**TRECHO DO TEXTO**
+ + +
PAULO NOGUEIRA BATISTA JR.

Sem melhora do quadro financeiro externo, será difícil defender a atual banda cambial

O governo terminou a semana "negra" iniciada em 6 de março comprometido formalmente com uma banda cambial estreita por prazo indeterminado. As autoridades econômicas sentiram-se obrigadas a esclarecer diversas vezes que a nova banda será mantida por "muito tempo". Para fazer face à perda de credibilidade da âncora cambial, o governo também promoveu um choque de juros e um aumento drástico das alíquotas sobre certas importações.
Vejam o paradoxo. A operação lançada pelo governo tinha como propósito básico "flexibilizar" a política cambial e afastar o risco de um colapso "à la" México. Lamentavelmente, a confusão que se criou foi de tal ordem que o governo acabou enrijecendo a âncora cambial e se aproximando, em alguns pontos, ainda mais do modelo que levou o México ao desastre!
A banda informal que vigorava até março constituía uma forma mais flexível de política cambial. Ao explicitar o compromisso com uma banda estreita, o governo reforçou a sua dependência em relação a um tipo de ancoragem que não comanda mais credibilidade.
Afinal, o que conduziu o México ao colapso foi justamente a tentativa de sustentar por um longo período uma taxa de câmbio irrealista com base em bandas estreitas protegidas por juros internos altos e vendas de títulos indexados ao dólar. Qualquer semelhança não é mera coincidência, dado que a manutenção de juros elevados e a colocação de títulos cambiais são expedientes costumeiramente utilizados para tentar defender taxas de câmbio irrealistas.
Não é difícil perceber que essa combinação de políticas tem fôlego curto. Dada a existência de uma significativa dívida interna pública de curto prazo, a sustentação de juros elevados por muito tempo poderá comprometer a já frágil base fiscal do Plano Real.
Além disso, a desvalorização nominal de cerca de 7% que o governo promoveu ao implantar a nova banda cambial não altera de forma duradoura a posição do câmbio real. Supondo uma inflação da ordem de 2% a 2,5% ao mês, em questão de apenas três a quatro meses a taxa de câmbio real com o dólar estará de volta ao nível de fevereiro.
+ + +
**DADOS FORNECIDOS**
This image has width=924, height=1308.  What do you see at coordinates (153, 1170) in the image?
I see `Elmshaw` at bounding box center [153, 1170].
+ + +
**TAREFAS PROPOSTAS**
• A. Indique se cada afirmação abaixo está de acordo com o texto sobre a banda cambial, respondendo sim ou não e citando as palavras do texto que decidem a questão: (i) ao implantar a nova banda, o governo promoveu uma desvalorização nominal de cerca de 7%; (ii) a banda informal que vigorava até março era uma forma menos flexível de política cambial; (iii) o governo reduziu as alíquotas sobre certas importações.
• B. Prolongue o texto sobre a banda cambial a partir do ponto em que ele termina, escrevendo um ou dois parágrafos no mesmo tom.
Os dados acima formam um material à parte, sem relação com o texto sobre a banda cambial.

**RESPOSTAS**
• A.
(i) Sim: "a desvalorização nominal de cerca de 7% que o governo promoveu ao implantar a nova banda cambial".
(ii) Não: "A banda informal que vigorava até março constituía uma forma mais flexível de política cambial."
(iii) Não: "um aumento drástico das alíquotas sobre certas importações".

• B.
A menos que ocorra uma melhora do quadro financeiro externo, será difícil defender a atual banda cambial por muito tempo. Quem tiver dúvidas sobre isso deve refletir um pouco sobre o quadro de balanço de pagamentos. O déficit em conta corrente exclusive balança comercial deve ficar em torno de US$ 15 bilhões este ano, em grande medida por causa do peso dos juros da dívida externa. A meta do governo é alcançar um superávit de US$ 5 bilhões na balança comercial, o que levaria o déficit em conta corrente para algo como US$ 10 bilhões em 1995.
Ao longo deste ano, vencem amortizações da dívida externa da ordem de US$ 11 bilhões, que se somam ao déficit corrente previsto para compor uma necessidade bruta de financiamento externo da ordem de US$ 21 bilhões. Esse é o montante de capitais externos que precisaria ingressar no país para que fosse possível cobrir o déficit corrente e refinanciar o principal da dívida sem perda de reservas.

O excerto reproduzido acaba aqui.